- Problem to solve
Set the data down once more, exactly as it is written.

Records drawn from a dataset
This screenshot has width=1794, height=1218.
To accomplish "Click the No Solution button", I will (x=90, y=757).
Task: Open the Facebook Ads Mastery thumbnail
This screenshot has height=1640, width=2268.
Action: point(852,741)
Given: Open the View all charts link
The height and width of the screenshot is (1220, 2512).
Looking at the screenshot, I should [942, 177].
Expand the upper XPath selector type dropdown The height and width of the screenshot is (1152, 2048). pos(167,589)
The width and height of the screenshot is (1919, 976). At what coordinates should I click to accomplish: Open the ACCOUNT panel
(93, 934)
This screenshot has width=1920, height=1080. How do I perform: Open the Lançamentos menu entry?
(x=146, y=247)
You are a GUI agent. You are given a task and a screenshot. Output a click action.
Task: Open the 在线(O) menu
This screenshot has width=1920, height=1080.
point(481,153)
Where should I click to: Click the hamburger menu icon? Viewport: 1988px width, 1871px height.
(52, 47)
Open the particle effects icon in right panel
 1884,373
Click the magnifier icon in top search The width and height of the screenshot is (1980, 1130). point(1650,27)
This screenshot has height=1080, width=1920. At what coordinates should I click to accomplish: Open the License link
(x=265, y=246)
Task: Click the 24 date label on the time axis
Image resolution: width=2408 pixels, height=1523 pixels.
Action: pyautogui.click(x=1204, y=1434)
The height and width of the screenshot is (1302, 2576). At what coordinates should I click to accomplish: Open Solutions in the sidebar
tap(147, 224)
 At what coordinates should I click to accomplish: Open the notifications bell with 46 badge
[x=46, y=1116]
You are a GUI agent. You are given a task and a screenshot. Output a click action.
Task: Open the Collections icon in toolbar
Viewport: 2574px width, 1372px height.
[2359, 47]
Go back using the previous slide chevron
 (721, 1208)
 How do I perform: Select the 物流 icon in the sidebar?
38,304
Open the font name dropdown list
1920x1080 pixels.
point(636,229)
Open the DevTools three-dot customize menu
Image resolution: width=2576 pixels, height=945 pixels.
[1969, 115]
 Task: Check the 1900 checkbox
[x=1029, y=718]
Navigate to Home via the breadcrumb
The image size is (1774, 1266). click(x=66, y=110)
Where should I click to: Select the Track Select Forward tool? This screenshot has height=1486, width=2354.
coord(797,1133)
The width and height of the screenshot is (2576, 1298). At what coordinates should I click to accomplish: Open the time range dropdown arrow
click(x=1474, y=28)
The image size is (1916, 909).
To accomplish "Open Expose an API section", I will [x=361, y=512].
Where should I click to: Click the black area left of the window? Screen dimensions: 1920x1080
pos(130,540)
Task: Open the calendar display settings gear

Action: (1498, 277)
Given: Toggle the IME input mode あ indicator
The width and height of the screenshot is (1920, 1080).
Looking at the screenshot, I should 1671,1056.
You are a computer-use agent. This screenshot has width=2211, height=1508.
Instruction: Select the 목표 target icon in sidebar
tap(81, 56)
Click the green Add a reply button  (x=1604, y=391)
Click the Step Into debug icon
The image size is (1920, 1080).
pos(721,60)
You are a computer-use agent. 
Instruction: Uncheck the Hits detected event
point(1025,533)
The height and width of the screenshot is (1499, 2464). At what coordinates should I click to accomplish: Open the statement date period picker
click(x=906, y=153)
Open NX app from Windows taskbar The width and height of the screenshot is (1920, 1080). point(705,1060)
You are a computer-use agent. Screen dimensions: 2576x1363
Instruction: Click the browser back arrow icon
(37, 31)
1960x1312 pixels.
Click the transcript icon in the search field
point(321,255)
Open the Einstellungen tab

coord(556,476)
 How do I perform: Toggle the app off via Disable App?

- Finished task
This screenshot has width=1794, height=1218.
To accomplish "Click the No Solution button", I will (x=90, y=757).
Task: Open the Facebook Ads Mastery thumbnail
This screenshot has height=1640, width=2268.
Action: point(852,741)
Given: Open the View all charts link
The height and width of the screenshot is (1220, 2512).
Looking at the screenshot, I should [942, 177].
Expand the upper XPath selector type dropdown The height and width of the screenshot is (1152, 2048). pos(167,589)
The width and height of the screenshot is (1919, 976). At what coordinates should I click to accomplish: Open the ACCOUNT panel
(93, 934)
This screenshot has width=1920, height=1080. How do I perform: Open the Lançamentos menu entry?
(x=146, y=247)
You are a GUI agent. You are given a task and a screenshot. Output a click action.
Task: Open the 在线(O) menu
This screenshot has width=1920, height=1080.
point(481,153)
Where should I click to: Click the hamburger menu icon? Viewport: 1988px width, 1871px height.
(52, 47)
Open the particle effects icon in right panel
 1884,373
Click the magnifier icon in top search The width and height of the screenshot is (1980, 1130). point(1650,27)
This screenshot has height=1080, width=1920. At what coordinates should I click to accomplish: Open the License link
(x=265, y=246)
Task: Click the 24 date label on the time axis
Image resolution: width=2408 pixels, height=1523 pixels.
Action: pyautogui.click(x=1204, y=1434)
The height and width of the screenshot is (1302, 2576). At what coordinates should I click to accomplish: Open Solutions in the sidebar
tap(147, 224)
 At what coordinates should I click to accomplish: Open the notifications bell with 46 badge
[x=46, y=1116]
You are a GUI agent. You are given a task and a screenshot. Output a click action.
Task: Open the Collections icon in toolbar
Viewport: 2574px width, 1372px height.
[2359, 47]
Go back using the previous slide chevron
 (721, 1208)
 How do I perform: Select the 物流 icon in the sidebar?
38,304
Open the font name dropdown list
1920x1080 pixels.
point(636,229)
Open the DevTools three-dot customize menu
Image resolution: width=2576 pixels, height=945 pixels.
[1969, 115]
 Task: Check the 1900 checkbox
[x=1029, y=718]
Navigate to Home via the breadcrumb
The image size is (1774, 1266). click(x=66, y=110)
Where should I click to: Select the Track Select Forward tool? This screenshot has height=1486, width=2354.
coord(797,1133)
The width and height of the screenshot is (2576, 1298). At what coordinates should I click to accomplish: Open the time range dropdown arrow
click(x=1474, y=28)
The image size is (1916, 909).
To accomplish "Open Expose an API section", I will [x=361, y=512].
Where should I click to: Click the black area left of the window? Screen dimensions: 1920x1080
pos(130,540)
Task: Open the calendar display settings gear

Action: (1498, 277)
Given: Toggle the IME input mode あ indicator
The width and height of the screenshot is (1920, 1080).
Looking at the screenshot, I should 1671,1056.
You are a computer-use agent. This screenshot has width=2211, height=1508.
Instruction: Select the 목표 target icon in sidebar
tap(81, 56)
Click the green Add a reply button  (x=1604, y=391)
Click the Step Into debug icon
The image size is (1920, 1080).
pos(721,60)
You are a computer-use agent. 
Instruction: Uncheck the Hits detected event
point(1025,533)
The height and width of the screenshot is (1499, 2464). At what coordinates should I click to accomplish: Open the statement date period picker
click(x=906, y=153)
Open NX app from Windows taskbar The width and height of the screenshot is (1920, 1080). point(705,1060)
You are a computer-use agent. Screen dimensions: 2576x1363
Instruction: Click the browser back arrow icon
(37, 31)
1960x1312 pixels.
Click the transcript icon in the search field
point(321,255)
Open the Einstellungen tab

coord(556,476)
 How do I perform: Toggle the app off via Disable App?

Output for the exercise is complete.